◆ What is needed
Considering only lines that hold the word "agent", report how many there are in the listing below, as a single number.

◇ ◇ ◇

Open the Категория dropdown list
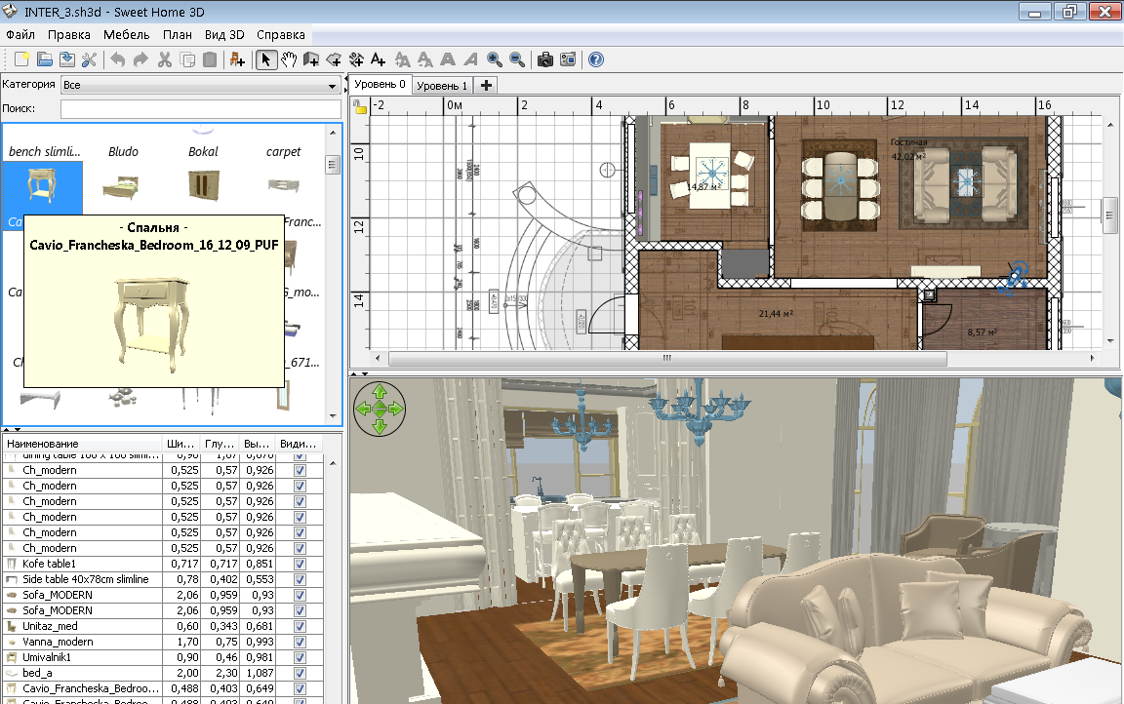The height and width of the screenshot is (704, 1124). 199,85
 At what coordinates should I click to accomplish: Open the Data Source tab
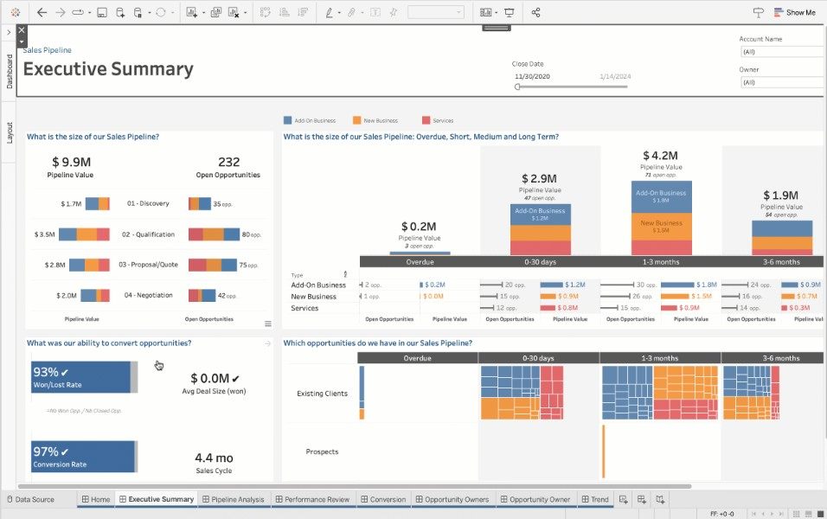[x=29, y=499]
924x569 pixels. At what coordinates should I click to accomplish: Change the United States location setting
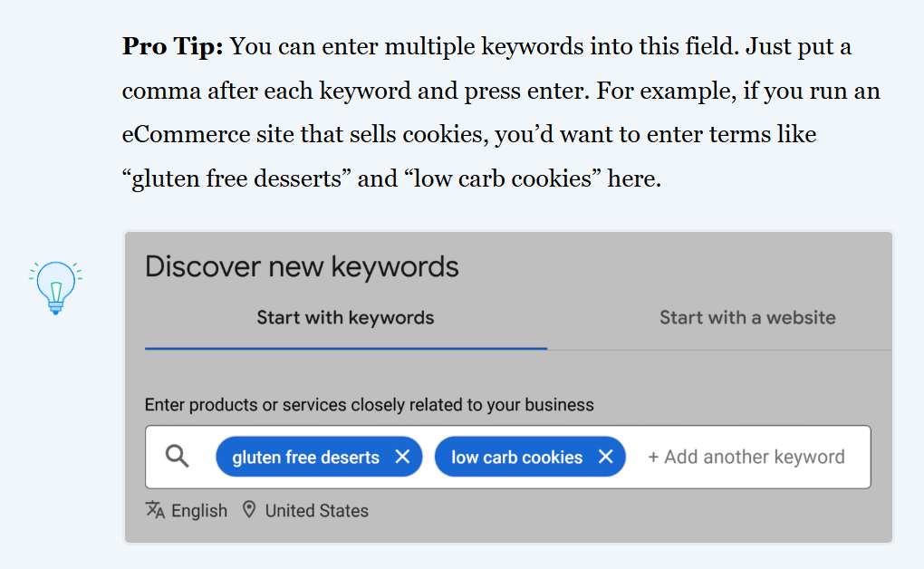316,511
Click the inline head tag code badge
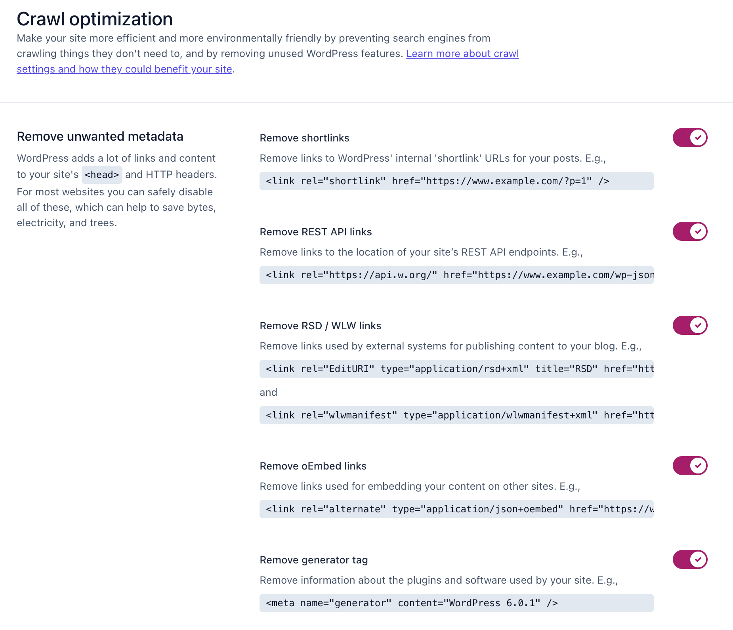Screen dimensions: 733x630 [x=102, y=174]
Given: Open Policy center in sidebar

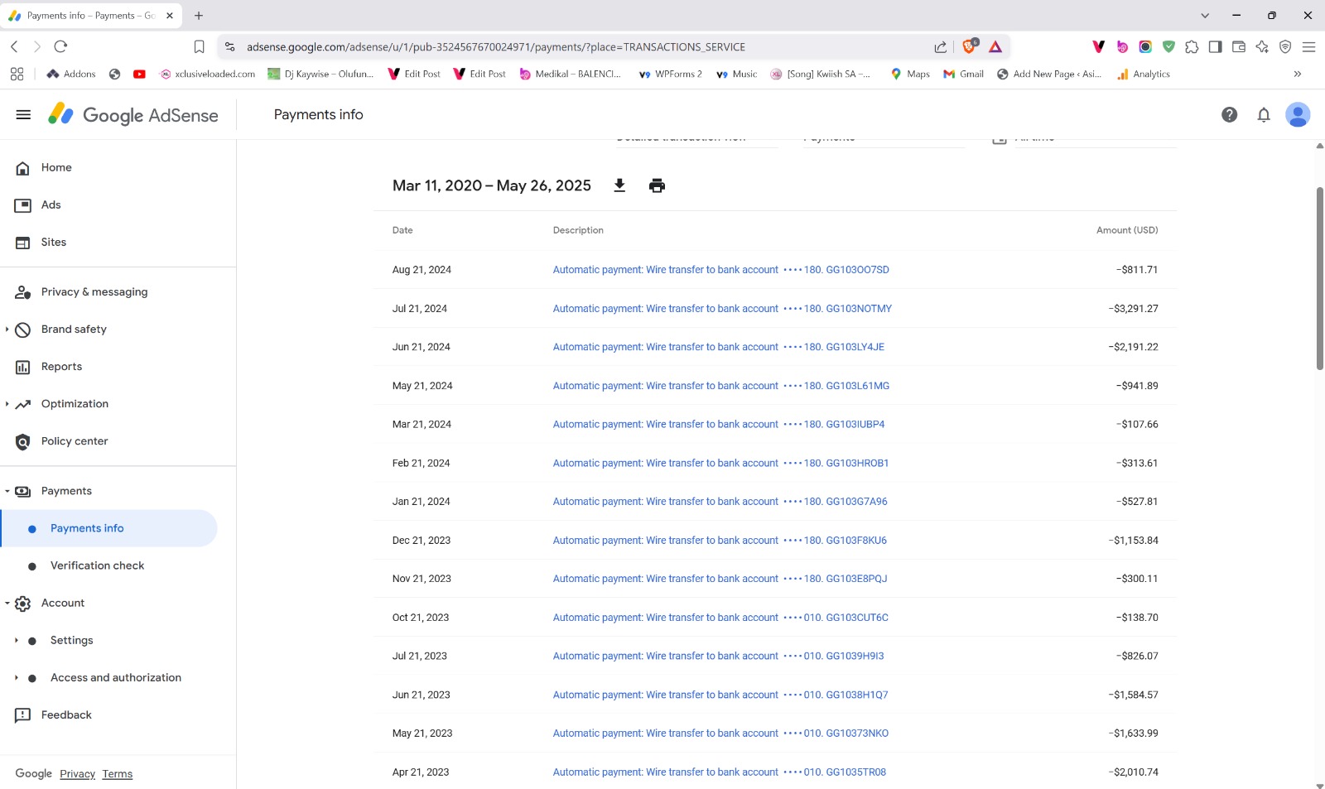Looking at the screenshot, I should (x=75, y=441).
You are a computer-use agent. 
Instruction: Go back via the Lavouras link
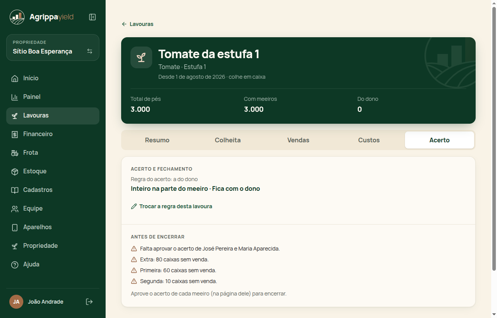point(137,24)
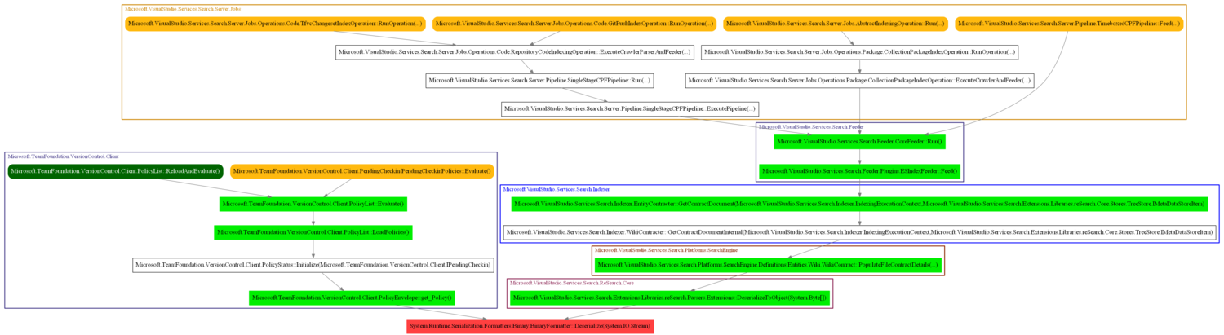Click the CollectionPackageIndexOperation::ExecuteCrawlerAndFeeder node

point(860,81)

◇ ◇ ◇

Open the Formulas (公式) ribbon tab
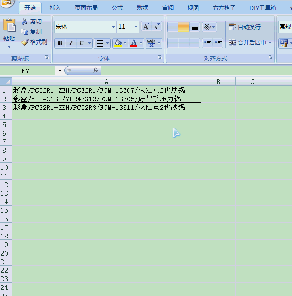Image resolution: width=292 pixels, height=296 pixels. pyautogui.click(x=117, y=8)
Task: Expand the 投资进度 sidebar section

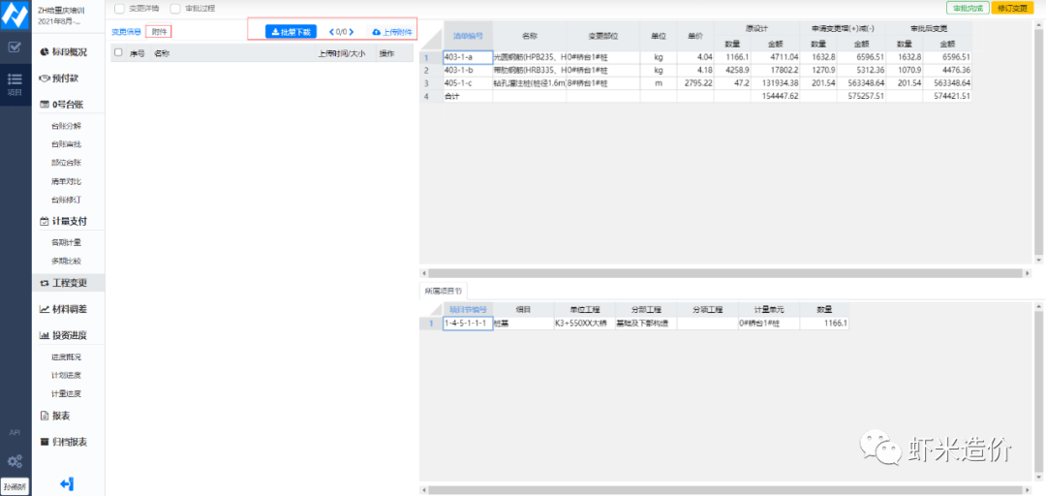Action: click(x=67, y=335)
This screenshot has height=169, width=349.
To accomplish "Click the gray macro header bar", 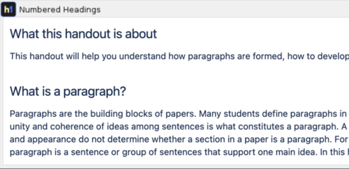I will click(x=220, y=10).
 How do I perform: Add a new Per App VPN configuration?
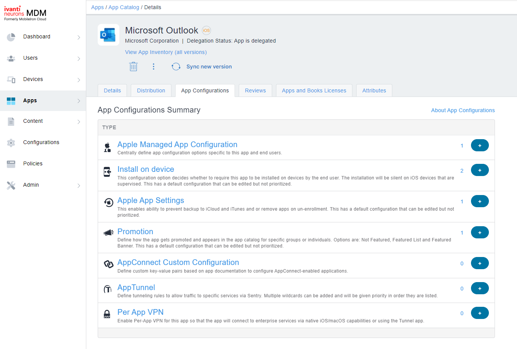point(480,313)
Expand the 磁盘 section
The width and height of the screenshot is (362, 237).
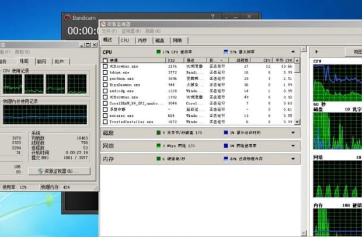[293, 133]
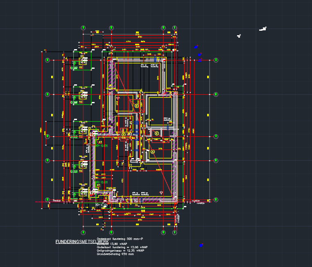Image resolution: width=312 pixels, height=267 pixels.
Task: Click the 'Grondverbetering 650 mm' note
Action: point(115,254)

◇ ◇ ◇

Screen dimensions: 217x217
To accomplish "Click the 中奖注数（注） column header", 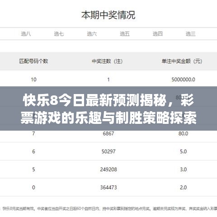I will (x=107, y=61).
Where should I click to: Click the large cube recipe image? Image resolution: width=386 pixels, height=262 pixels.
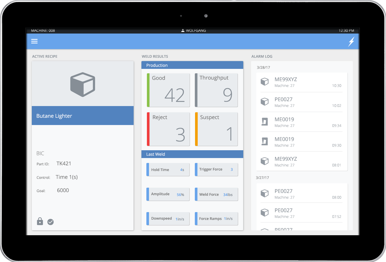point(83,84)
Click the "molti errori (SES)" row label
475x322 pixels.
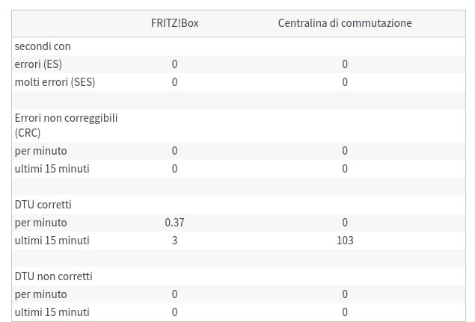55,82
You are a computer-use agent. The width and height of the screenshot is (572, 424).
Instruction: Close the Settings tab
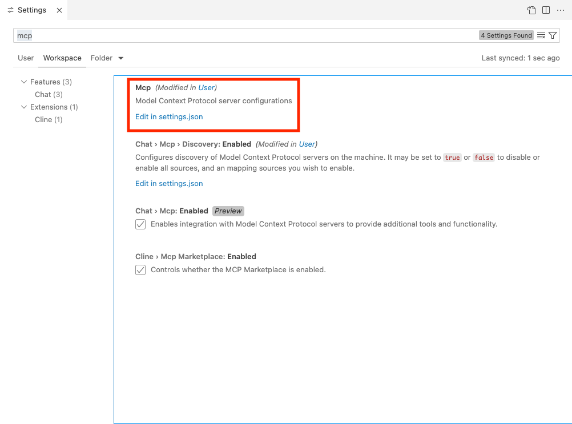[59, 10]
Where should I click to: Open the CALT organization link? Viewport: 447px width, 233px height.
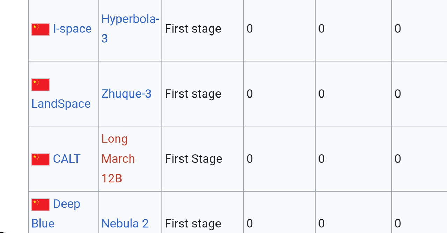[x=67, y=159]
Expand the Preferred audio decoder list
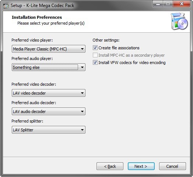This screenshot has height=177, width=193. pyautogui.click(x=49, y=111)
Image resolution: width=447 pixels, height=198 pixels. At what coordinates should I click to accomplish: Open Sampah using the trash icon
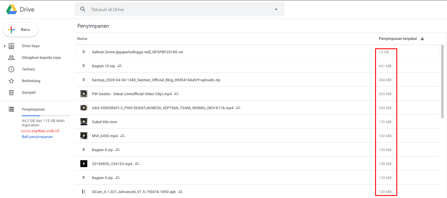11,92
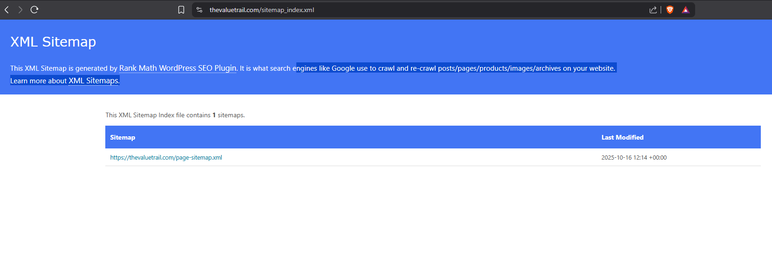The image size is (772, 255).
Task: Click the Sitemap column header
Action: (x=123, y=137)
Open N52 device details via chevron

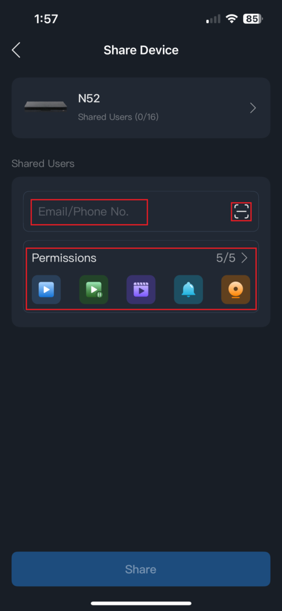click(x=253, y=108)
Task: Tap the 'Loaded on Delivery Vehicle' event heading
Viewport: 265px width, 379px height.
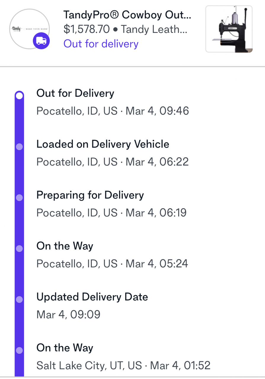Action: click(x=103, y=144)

◇ ◇ ◇

◆ Response to the exercise
2